A version of this article was first published by The Globalist on December 29, 2016 with this photograph of the Deutsche bank, Frankfurt.
To date, not a single top banker has been put on trial, let alone sent to prison, for the frauds perpetrated by the institutions they lead.
By Frank Vogl
In the final weeks of the Obama Administration, the administration of justice to the banking sector has far more in common with the ancient customs of a Middle Eastern bazaar than with the customary stately trappings of the U.S. legal system.
Banks haggle, their executives make offers and government officials counter-offers. Compromises are offered. In the case of Deutsche Bank and Credit Suisse, they are taken. In Barclays’s case, they are rejected.
Politics has been more intrusive this time in the negotiations than before. This has added to the sense that marketplace haggling is what the administration of justice to the banking sector is all about in the United States.

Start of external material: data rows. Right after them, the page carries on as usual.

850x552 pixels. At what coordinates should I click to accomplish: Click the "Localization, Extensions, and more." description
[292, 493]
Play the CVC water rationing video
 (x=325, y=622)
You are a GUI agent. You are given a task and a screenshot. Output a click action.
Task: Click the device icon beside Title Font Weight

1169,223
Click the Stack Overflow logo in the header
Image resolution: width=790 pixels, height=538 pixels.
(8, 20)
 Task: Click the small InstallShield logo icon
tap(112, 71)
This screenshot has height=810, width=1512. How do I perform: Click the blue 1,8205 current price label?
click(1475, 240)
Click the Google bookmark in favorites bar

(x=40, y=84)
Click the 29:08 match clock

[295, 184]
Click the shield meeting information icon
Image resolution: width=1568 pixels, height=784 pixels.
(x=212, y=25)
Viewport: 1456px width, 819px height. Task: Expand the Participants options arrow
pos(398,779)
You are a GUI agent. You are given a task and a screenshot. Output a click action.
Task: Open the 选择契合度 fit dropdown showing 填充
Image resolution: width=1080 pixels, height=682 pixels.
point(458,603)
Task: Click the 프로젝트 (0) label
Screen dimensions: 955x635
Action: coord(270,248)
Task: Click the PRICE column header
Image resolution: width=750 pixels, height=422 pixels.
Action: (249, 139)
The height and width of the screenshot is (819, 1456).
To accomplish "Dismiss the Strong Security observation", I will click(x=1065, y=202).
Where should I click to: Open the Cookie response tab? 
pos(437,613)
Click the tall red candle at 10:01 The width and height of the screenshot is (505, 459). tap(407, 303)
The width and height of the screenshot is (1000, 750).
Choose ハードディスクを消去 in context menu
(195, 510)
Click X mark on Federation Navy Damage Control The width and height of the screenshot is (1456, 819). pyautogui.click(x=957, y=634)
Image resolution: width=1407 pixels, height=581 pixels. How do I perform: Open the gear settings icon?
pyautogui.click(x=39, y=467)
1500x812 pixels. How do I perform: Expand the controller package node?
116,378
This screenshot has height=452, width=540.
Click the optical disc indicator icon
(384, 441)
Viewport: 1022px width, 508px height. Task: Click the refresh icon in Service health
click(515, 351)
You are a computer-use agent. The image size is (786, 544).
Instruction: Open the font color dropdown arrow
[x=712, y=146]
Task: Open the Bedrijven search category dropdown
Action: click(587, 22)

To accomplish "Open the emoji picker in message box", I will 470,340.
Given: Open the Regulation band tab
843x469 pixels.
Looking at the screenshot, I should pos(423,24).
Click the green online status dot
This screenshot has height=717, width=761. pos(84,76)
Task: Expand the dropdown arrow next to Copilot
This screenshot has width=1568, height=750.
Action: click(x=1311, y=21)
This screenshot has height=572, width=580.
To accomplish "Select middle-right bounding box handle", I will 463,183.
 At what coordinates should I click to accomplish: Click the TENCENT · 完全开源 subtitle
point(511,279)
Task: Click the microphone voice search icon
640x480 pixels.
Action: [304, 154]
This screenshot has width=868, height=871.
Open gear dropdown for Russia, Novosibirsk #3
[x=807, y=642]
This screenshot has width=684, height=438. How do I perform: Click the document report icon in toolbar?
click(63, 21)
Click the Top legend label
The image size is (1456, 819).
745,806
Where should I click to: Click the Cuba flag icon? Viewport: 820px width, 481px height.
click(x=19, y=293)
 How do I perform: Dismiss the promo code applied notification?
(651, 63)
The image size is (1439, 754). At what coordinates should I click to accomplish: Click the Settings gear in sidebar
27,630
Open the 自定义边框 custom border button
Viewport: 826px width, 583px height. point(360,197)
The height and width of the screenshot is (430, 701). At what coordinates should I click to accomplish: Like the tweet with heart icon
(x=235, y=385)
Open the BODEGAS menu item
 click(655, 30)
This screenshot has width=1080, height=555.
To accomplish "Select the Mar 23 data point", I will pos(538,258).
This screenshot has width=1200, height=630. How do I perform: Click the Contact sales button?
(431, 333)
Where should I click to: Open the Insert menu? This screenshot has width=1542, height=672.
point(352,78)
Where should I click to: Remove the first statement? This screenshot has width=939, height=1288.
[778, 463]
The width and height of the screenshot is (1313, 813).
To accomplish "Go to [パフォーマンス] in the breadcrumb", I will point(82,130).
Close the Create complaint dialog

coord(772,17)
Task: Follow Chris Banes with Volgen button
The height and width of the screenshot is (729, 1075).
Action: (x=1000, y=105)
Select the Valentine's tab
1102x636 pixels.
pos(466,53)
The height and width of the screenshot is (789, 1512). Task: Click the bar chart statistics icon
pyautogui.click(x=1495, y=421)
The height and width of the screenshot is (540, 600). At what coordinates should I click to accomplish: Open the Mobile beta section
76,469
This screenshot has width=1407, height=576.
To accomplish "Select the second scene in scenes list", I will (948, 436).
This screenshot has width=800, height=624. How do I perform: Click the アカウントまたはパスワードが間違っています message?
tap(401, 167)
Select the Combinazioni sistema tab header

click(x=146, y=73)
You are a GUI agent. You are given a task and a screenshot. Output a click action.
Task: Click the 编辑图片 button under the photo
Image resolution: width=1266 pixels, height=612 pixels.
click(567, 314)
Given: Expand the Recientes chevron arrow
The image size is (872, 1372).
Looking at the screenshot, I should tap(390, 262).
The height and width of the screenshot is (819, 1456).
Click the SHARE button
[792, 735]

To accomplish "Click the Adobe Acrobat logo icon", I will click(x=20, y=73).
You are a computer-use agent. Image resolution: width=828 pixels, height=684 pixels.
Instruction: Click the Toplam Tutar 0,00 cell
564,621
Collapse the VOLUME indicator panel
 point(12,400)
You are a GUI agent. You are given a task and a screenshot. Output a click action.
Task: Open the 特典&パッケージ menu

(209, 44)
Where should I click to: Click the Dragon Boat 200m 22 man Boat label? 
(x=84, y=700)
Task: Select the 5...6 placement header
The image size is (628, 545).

The arrival of Trump motivates the DoJ
Top lawyers at the Justice Department, knowing that president-elect Donald Trump has vowed to reduce regulation of the financial system, were more determined than ever to finalize deals.
The cases go back to the 2005-2008 period. when Americans were buying sub-prime mortgages that contained fine print that warned of major interest rates rises within quite a short period.
Many of the homeowners could not afford the higher rates and would be forced out of their homes. Those mortgages were packaged into what were said to be high-quality securities and sold by the banks to unwitting investors.
The Justice Department has alleged that the banks perpetrated fraud. The sub-prime crises were the spark to the global financial crisis, millions of Americans did lose their homes and millions of investors lost their money.
Day of reckoning
Now, on the eve of Christmas, came the day of reckoning. This is always a good day to issue press releases with bad news that most people, already celebrating the joys of the year, might not even see.
News reports in September, based on leaks by people close to the negotiations, suggested that Deutsche Bank could face a $14 billion fine that could pose an existential threat.
However, as its negotiators met with the Justice Department’s officials in Washington, they knew the history of deals for similar mortgage-fraud related allegations.
- BankAmerica had settled with the Justice Department for $17 billion.
- JP Morgan Chase’s chairman, Jamie Dimon, did a deal for $13 billion (and his board of directors was so happy that they gave him a bonus).
- Most recently, GoldmanSachs negotiated a $5billion agreement.
Deutsche Bank’s lawyers clearly believed that the Justice Department would be more willing to reach a compromise settlement far below the $14 billion figure. They were right.
They negotiated a final deal for $7.2 billion. The bank’s share price immediately rose on the news as investors were relieved.
Another European banking giant that finds itself on the ropes, Credit Suisse, closely tracked the Deutsche Bank negotiations.
It seized its chance to wrap things up with a deal on the same day, just before the holidays, at $5.3 billion. The Swiss bank’s investors were also pleased with the outcome.
Barclays gambles on Trump
But at Barclays, headquartered in the UK and run by American James Staley, calculations were running in a different direction. The bank concluded that opting for no deal now will eventually prove less expensive than a compromise agreement.
Barclays executives must think Trump likes banks — and they may be right. That is why Barclays said no to a deal. The U.S. Department of Justice immediately announced that it would fight the case in court.
Broader questions left unanswered
Aside from the question whether haggling and political calculation is the way in which justice should be administered to the banking sector, broader questions loom large.
The biggest one is this: To date, not a single top banker has been put on trial, let alone sent to prison, for the massive frauds that have been perpetrated by the institutions they lead.
Of course, the top executives now in charge at Deutsche, Credit Suisse and Barclays can rightfully claim that they are just clearing up the mess they inherited.
They are all relative newcomers to their institutions who had no connections of any kind to the executive teams who ran these banks in the first decade of this century when the alleged crimes were perpetrated.
A very measured reaction under Obama
Underlying the approach that the U.S. Department of Justice has taken is the conviction that the fines imposed and the prosecutions secured should never be so great that they risked the existence of the banks.
The most recent actions highlight the fact that the top Justice Department officials in the Obama Administration have never wavered in their belief that some banks are just too big to fail and thus also too big to jail.
Will Trump be different?
The Trump Administration is unlikely to take a different view. It has vowed to deregulate the banks. Some of its officials in the transition team have even stressed that they consider it wrong that these big settlements result in heavy costs to shareholders.
Deutsche and Credit Swiss have now put the threat of even larger fines behind them and will be relieved. Barclays may in the end, however, be seen to have pursued an even less costly strategy.